Opinión | Erre que erre (rock 'n' roll)

El último adiós

A veces, andar por la vida de la mano de según que personas puede resultar un paseo muy placentero, y aunque todo quedó claro en vida, se debía lacrar con el sello del cariño y la admiración que por mi parte se lleva el abuelito de mi hijo

Creo firmemente que los entierros son el último reducto de solemnidad que nos queda en este país. Será que la muerte, cuando es de un ser querido, cercano o comprometedor, invita a conmemorar. Y tanto por afección, convicción respetuosa o por demostrar afecto al entorno del fallecido, se contempla ese acercamiento en el que se olvidan las diferencias sucedidas y se va, sin más.

Las bodas se han convertido en un parque temático en el que los novios ejercen de mercachifles con tal de tener entretenidos a un sinfín de convidados que visten, al unísono, ropas casi siempre inexactas, e invierten agrado y euros a cascoporro sabiendo que hoy día el regalo debe cubrir la inversión hecha por quién manda la tarjeta de invitación, que bien podría llamarse entrada. El protocolo insiste en la elegancia que suele incluir un atuendo de etiqueta para la ocasión, aunque no te hayas puesto una pashmina, tocado, un blazer o un chaqué en la vida. Pero en un sepelio casi basta con la sencillez de una prenda oscura y discreta para estar acorde. Y es que, en un velatorio, aún guardamos las formas que un día impusieron nuestros antepasados con respecto al culto que merece alguien que, tristemente, abandona este mundo.

Ayer asistí con gran desconsuelo a un entierro, al de un señor bueno y honesto, culto, erudito y terriblemente generoso. Cuando fallece alguien que en vida ha tenido algo o mucho que ver conmigo, suelo plantearme la asistencia a su despedida. Pero en este caso, el compromiso vital era innegociable, por acatamiento y, sobre todo, por el cariño compartido durante años con este buen hombre, tenía que estar. 
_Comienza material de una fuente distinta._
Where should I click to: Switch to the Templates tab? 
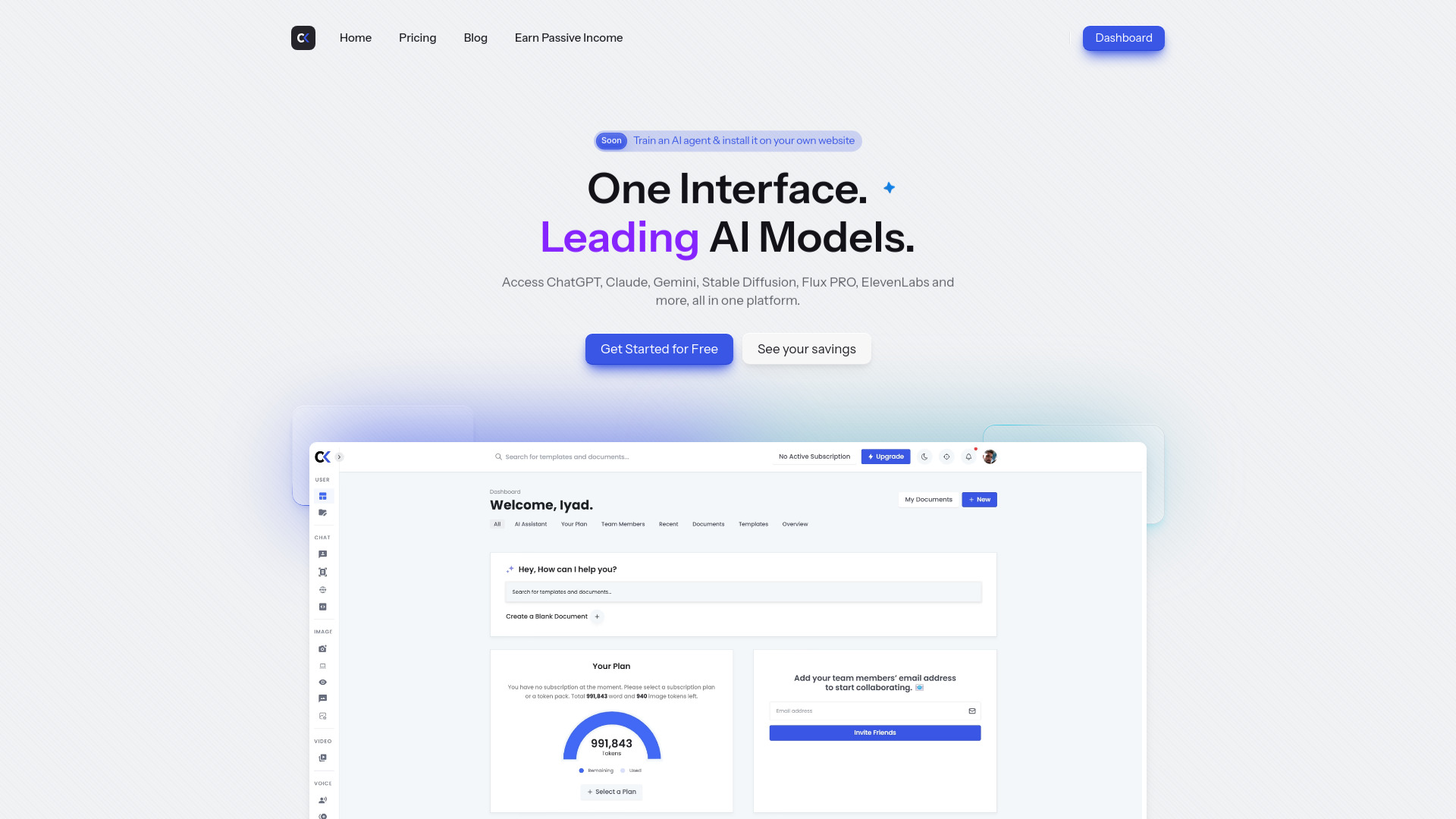753,524
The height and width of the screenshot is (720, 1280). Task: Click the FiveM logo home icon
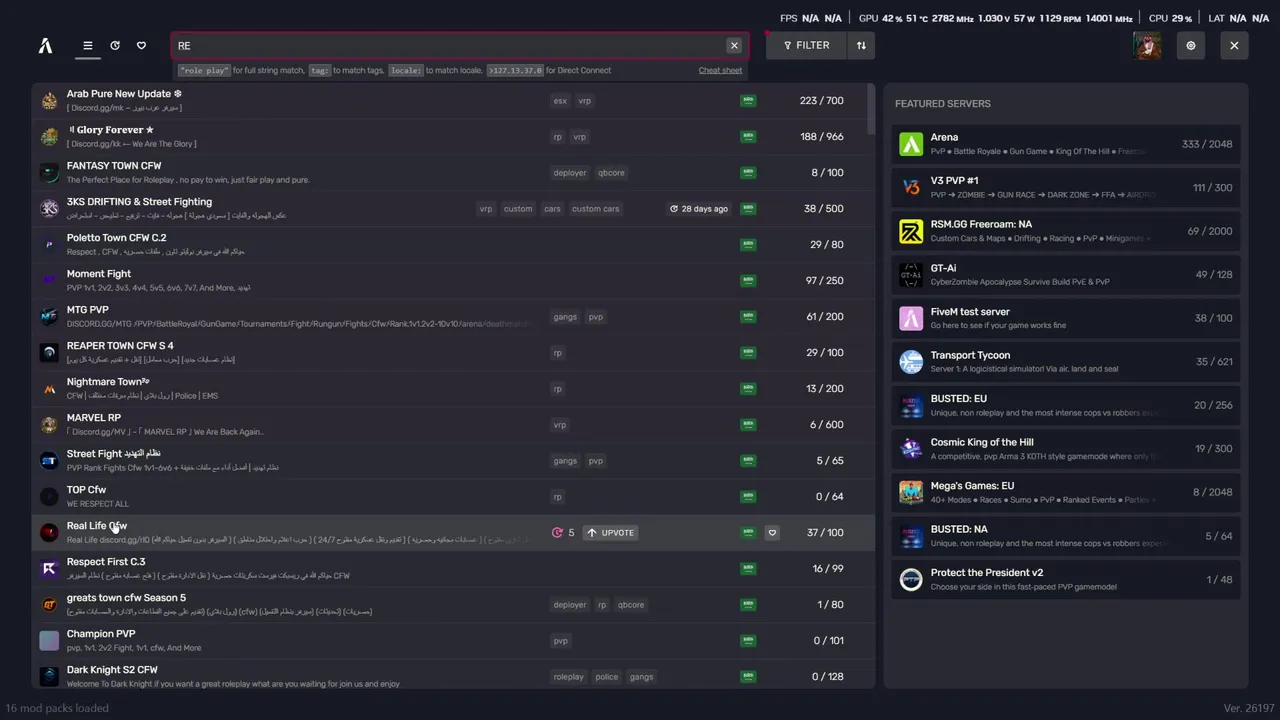click(x=45, y=45)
Hacía mucho que no recordaba a nadie con tanta dulzura, alegría y admiración, a pesar de encontrarme perpleja en la fila de atrás del escenario preparado para la dramatización del último adiós, me sentí con la autorización y la total libertad de llorar recordando los momentos tan felices vividos junto al difunto. ¿Dónde se sientan las exnueras en las homilías? Mire usted, yo no me sé el protocolo social como poderosa herramienta de inclusión o etiqueta, más allá de una mesa decorada con suficiente dignidad para una cena. Pero cuando los actos se acatan con honestidad, da igual quién esté observando tu última oportunidad de reflexión como señal de respeto. 
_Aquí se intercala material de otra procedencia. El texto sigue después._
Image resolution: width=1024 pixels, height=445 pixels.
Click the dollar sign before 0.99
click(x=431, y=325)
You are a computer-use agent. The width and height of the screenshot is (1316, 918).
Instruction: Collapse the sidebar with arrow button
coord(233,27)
A veces, andar por la vida de la mano de según que personas puede resultar un paseo muy placentero, y aunque todo quedó claro en vida, se debía lacrar con el sello del cariño y la admiración que por mi parte se lleva el abuelito de mi hijo.

«Gran ciencia es ser feliz, engendrar la alegría, porque sin ella, toda existencia es baldía». Ramón Pérez de Ayala.